# Serious Confo Opinions Please



## circlec (May 31, 2010)

Here's A Shotta JayDee "JD" after a hair cut & a bath. This was my feeble attempt at getting him set up HAHA... horrible attempt, I know, but hey... I barrel race, not show Shetland Ponies lol!! He looks short b/c my photographer was standing inside my horse trailer to he could see the screen on my iphone. Stupid sun...

You guys can see his color/pattern better now anyways since hes wet and shed out. Any comments welcome, just please keep the criticism respectful =) And yes, I do plan on showing him in some halter classes (just local shows). I think he'll do decent at them ... he has straight legs and is pretty well proportioned.

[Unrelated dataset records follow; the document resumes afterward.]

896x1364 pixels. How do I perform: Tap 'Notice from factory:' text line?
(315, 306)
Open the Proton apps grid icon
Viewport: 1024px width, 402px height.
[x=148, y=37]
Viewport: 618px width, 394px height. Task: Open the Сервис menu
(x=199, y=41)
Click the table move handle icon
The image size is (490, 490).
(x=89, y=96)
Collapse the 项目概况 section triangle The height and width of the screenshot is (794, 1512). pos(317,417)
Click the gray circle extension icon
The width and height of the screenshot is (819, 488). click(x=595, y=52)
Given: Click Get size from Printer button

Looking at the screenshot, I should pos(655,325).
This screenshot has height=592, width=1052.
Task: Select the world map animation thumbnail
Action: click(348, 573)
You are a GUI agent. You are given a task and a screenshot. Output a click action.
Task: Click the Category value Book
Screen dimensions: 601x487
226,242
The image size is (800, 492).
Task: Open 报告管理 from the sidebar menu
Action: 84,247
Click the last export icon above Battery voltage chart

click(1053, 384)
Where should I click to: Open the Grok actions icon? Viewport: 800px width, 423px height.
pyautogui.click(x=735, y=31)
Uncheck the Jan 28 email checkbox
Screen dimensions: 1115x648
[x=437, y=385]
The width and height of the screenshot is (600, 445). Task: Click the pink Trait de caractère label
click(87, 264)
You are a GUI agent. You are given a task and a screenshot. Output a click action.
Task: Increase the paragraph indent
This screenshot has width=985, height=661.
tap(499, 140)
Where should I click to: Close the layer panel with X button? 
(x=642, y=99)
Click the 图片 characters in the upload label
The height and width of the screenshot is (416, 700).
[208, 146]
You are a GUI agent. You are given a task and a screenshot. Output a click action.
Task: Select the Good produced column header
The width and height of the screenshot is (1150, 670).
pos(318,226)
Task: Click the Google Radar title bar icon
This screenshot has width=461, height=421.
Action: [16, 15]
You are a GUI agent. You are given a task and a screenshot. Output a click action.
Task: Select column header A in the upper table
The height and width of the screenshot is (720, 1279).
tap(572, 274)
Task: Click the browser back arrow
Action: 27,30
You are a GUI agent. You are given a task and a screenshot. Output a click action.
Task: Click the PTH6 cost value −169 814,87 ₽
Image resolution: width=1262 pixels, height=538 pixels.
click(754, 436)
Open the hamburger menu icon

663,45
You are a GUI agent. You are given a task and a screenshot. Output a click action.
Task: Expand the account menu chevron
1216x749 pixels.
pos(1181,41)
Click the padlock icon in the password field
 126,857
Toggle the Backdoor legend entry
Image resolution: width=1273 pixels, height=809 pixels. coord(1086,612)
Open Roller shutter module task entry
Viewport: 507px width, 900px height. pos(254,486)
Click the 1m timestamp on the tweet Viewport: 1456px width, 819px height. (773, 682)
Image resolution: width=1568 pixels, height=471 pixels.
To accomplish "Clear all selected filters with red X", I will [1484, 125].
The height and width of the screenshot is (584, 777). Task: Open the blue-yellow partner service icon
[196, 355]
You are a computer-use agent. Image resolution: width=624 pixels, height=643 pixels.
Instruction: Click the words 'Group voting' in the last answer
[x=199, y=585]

Also, some of you may remember when I posted him on here a few wks ago wondering about his color and pattern. We thought silver black, dominant white, sabino... still think that??


----------



## krissy3 (Jun 1, 2010)

color is great. I would like to see him more upright. Give it a shot, he is very nice . How tall is he ? His neck looks a bit low, try standing up and getting him to hold his head a bit higher , take a photo and see how you like him with his head up . I cant tell if his neck looks a little short...if it is clip the bridal path back a bit more to lengthen his neck. and take the photo from the other side. He has a really sweet , soft face, and looks like he enjoys his life.



I am not an expert though , I show for fun , and to support the club, not to "WIN" I would feel proud to show him. He might not take 1st, but he is pretty, and has a fun color. I like him.


----------



## circlec (Jun 1, 2010)

krissy3 said:


> color is great. I would like to see him more upright. Give it a shot, he is very nice . How tall is he ? His neck looks a bit low, try standing up and getting him to hold his head a bit higher , take a photo and see how you like him with his head up . I cant tell if his neck looks a little short...if it is clip the bridal path back a bit more to lengthen his neck. and take the photo from the other side. He has a really sweet , soft face, and looks like he enjoys his life.
> 
> 
> 
> I am not an expert though , I show for fun , and to support the club, not to "WIN" I would feel proud to show him. He might not take 1st, but he is pretty, and has a fun color. I like him.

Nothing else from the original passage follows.